Что-то дуло на его похолодевшее лицо — будто туда-сюда водили бритвой. На мгновение показалась длинная белая кисть, вся залитая кровью, обкусанные ногти с забившейся под них грязью.
Потом пленка вышла из кассеты и безжизненно обвисла.
Опять сухой шелест. Опять зловонное дыхание. Какое-то время казалось, что Ночной Летун все-таки убьет его. Затем он увидел в зеркале, как дверь мужского туалета открывается сама собой.
«Я ему не нужен, — думал Диз. — Он сегодня очень плотно наелся». Тут же его снова вырвало, теперь прямо на отражение собственного лица. Дверь, снабженная пневматическим гарниром, бесшумно захлопнулась. Диз оставался на месте еще минуты три; оставался, пока не раздался вой сирен чуть ли не на крыше аэровокзала; оставался, пока слышался рев авиационного двигателя. Разумеется, двигатель «сесны-337 скаймастер». Потом он вышел из туалета на ватных, негнущихся ногах, ударился о противоположную стену коридора, отшатнулся и побрел дальше обратно в здание вокзала. Он поскользнулся в луже крови и едва не упал.

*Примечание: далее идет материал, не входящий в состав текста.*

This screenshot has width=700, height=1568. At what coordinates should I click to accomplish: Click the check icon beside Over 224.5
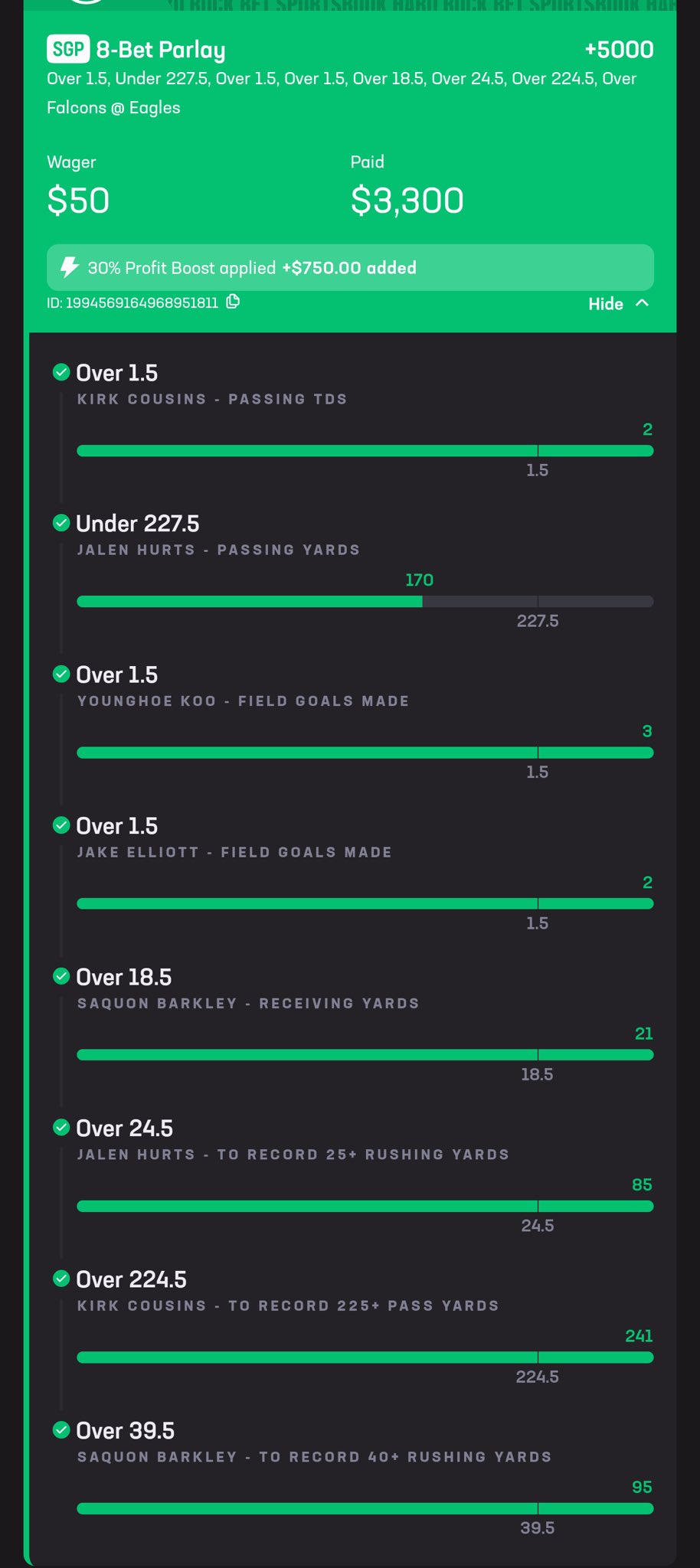[61, 1279]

— Стой, мистер! — заорал полицейский у него за спиной. — Стой на месте! Один шаг — и я стреляю!
Диз даже не обернулся.
— Пресса, дурачок, — сказал он, держа в одной руке камеру, а в другой газетное удостоверение. Он подошел к разбитому окну, забыв о том что засвеченная пленка все еще торчит у него из камеры, словно длинная полоска конфетти, и стал наблюдать, как «сесна» взлетает по дорожке 5. На мгновение она промелькнула черным силуэтом на фоне догоравших диспетчерской и вспомогательных баков, силуэтом, очень напоминавшим летучую мышь, а затем взмыла в небо, исчезла, и полицейский двинул Диза о стену так, что у него кровь пошла из носа, а он не заметил, ему было все равно, и когда рыдания начали сотрясать ему грудь, он закрыл глаза, и все равно видел, как кровавая моча Ночного Летуна ударяется о фаянс, становится видимой и завихрятся перед сливом.